This scattergun approach and lack of discrimination in the presentation of arguments causes a waste of judicial time and effort and unnecessarily slows down an already overloaded court system. It calls for a reaction. I would accordingly direct that the appellants' costs be taxed only in accordance with column II of Part II of Tariff B ...

Here his signal was that even though the appeal was successful, the appellant was penalized for unsound and unsupportable argument. That has its counterpart in the present instance, there being many submissions on behalf of F.C. Yachts Ltd. which were both unsupportable on any reasonable view the facts, or wholly unfounded in any law.


[14]            Extreme positions and unreasonable allegations, stopping short of abuse, may also attract enhanced costs: see for example Kajat v. The Arctic Taglu (1997), 145 F.T.R. 102 (F.C.T.D.) at 106. There Madam Justice Reed ordered enhanced costs under Column V of Tariff B.

[15]            From all of this I take it that I must be cautious when awarding costs in excess of those set out in the Federal Court Tariff and indeed, it is not in the interest of the administration of justice to ignore the Tariff, except in exceptional circumstances or where there has been misconduct connected with the litigation. Even where punitive costs are called for, I should consider what is the appropriate measure of reasonable solicitor-client costs.

CONCLUSION

[16]            In the present instance I am reluctant, despite clear abuse, to award the solicitor-client costs requested at $14,000.00. While F.C. Yachts Ltd. took extreme, unreasonable and indeed extravagant positions, the solicitor and client costs sought are undocumented by any bill of costs.

[17]            In setting lump sum costs I have considered Column V of Tariff B, but believe an award on that basis would be a completely inadequate way in which to compensate the Plaintiff and to express disapproval of the positions taken by F.C. Yachts Ltd. on the motion to set security. However, I have also taken into account that since the motion was decided, there has been a change of solicitor for F.C. Yachts Ltd. and that, beyond an inability to agree as to the amount of costs, the litigation appears to have returned to appropriate give and take, with reasonable positions.

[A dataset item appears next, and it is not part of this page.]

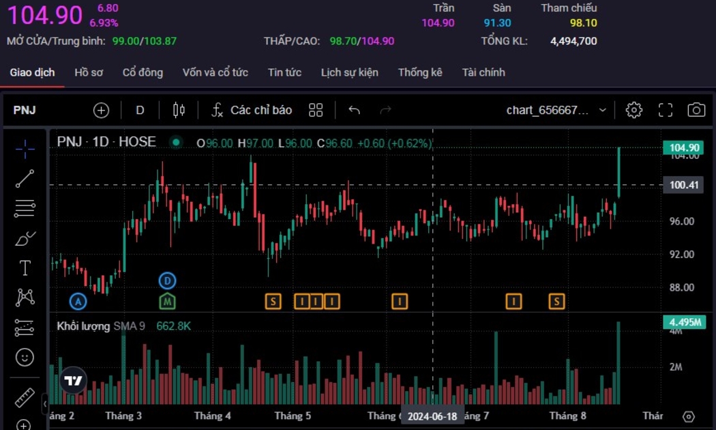Select the trend line drawing tool
The height and width of the screenshot is (430, 716).
(x=25, y=179)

[18]            I have taken into account that the motion was lengthy and that there was clearly substantial work, on the part of the Plaintiff, in assembling material and in being prepared to deal with the positions taken by F.C. Yachts Ltd.

[19]            Taking all of the factors into consideration and bearing in mind that solicitor-client costs are not a blank cheque, but should be kept within reasonable bounds, consistent with a deterrent element, the costs of the motion are awarded in a lump sum of $9,000.00 payable forthwith.

(Sgd.) "John A. Hargrave"

                                                                                              Prothonotary

Vancouver, British Columbia

28 March 2003


                                                   FEDERAL COURT OF CANADA

                                                                    TRIAL DIVISION

                             NAMES OF COUNSEL AND SOLICITORS OF RECORD

MOTION DEALT WITH IN WRITING WITHOUT THE APPEARANCE OF PARTIES

DOCKET:                                           T-1865-02

STYLE OF CAUSE:                        NHM International Inc. v. F.C. Yachts Ltd. et al.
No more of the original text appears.